___ Passage provided ___
Fix Rdatasets#each with mixed data of numeric and string

red-data-tools / red-datasets

A RubyGem that provides common datasets

MIT License

30 stars 25 forks source link

Fix Rdatasets#each with mixed data of numeric and string #140

Closed heronshoes closed 1 year ago

heronshoes commented 2 years ago

This pull request is a solution of 2nd part in https://github.com/red-data-tools/red-datasets/issues/138 .

This code is based on #139 and at 1 commit ahead. If #139 merged, I will rebase this on master.

kou commented 2 years ago

Thanks!

But I want to avoid rechecking all values in each column for performance... It seems that CSVs in Rdatasets are written by write.csv https://github.com/vincentarelbundock/Rdatasets/blob/master/scrape.R#L56 and write.csv uses double quote for factor values:

https://www.rdocumentation.org/packages/utils/versions/3.6.2/topics/write.table

quote

a logical value (TRUE or FALSE) or a numeric vector. If TRUE, any character or factor columns will be surrounded by double quotes. If a numeric vector, its elements are taken as the indices of columns to quote. In both cases, row and column names are quoted if they are written. If FALSE, nothing is quoted.

Can we use this instead of rechecking all values?

We may need to improve ruby/csv because it doesn't provide "quoted" information to users...

kou commented 2 years ago

We may be able to pass "quoted" information to converters via CSV::FieldInfo: https://github.com/ruby/csv/blob/master/lib/csv/fields_converter.rb#L66

heronshoes commented 2 years ago

Thank you for your advice. I agree with you that this code is redundant. I will try to use FieldInfo.

I will appreciate it if you could continue to support.

heronshoes commented 2 years ago

This will fix 53/55 errors. Remaining 2 datasets are [["drc", "germination"], ["validate", "nace_rev2"]]

"germination" contains "Inf" in numeric column.

"","temp","species","start","end","germinated"
"1",10,"wheat",0,1,0
 :
"16",10,"wheat",17,18,0
"17",10,"wheat",18,Inf,2

heronshoes commented 2 years ago

This change will cover both "germination" and "nace_rev2". I added tests for them. For the "nace_rev2" is temporally one. I think we should some refinement in CSV library itself.

heronshoes commented 2 years ago

I want to hold this until 'quoted?' information is available from CSV. I memorize the fixes needed.

Use start_with?/end_with? instead of regexp.
Use begin/rescue for readability.
Will not use :quote_char option when CSV improved.
Use :symbol_raw header_converter in CSV.

heronshoes commented 1 year ago

Sorry for holding so long !

I reflected CSV's 'quoted' feature and fixed remaining issues.

Temporally I specify HEAD version of CSV to use the new feature.

# in Gemfile
gem 'csv', github: 'ruby/csv'

I would appreciate it if you could comment.

kou commented 1 year ago

Thanks!
___ Data lines ___
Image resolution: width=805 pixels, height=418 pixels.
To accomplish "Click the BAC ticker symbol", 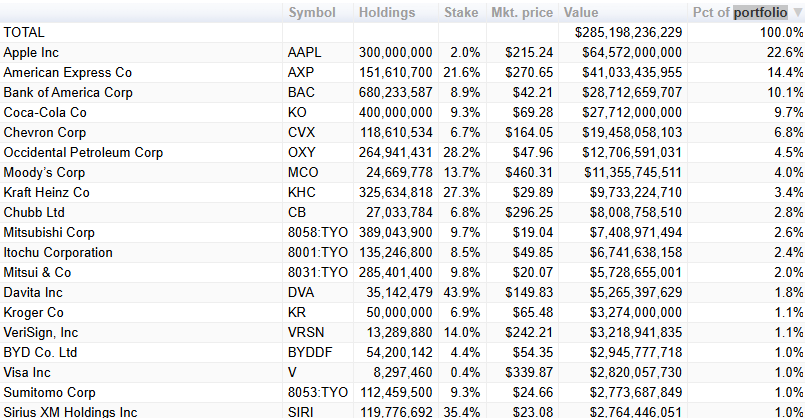I will 301,92.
___
= Instructions to follow =
Echo the pull request discussion exactly as it appears, starting at "Use :symbol_raw header_converter" and ending at "fixed remaining issues.".

= Answer below =
Use :symbol_raw header_converter in CSV.

heronshoes commented 1 year ago

Sorry for holding so long !

I reflected CSV's 'quoted' feature and fixed remaining issues.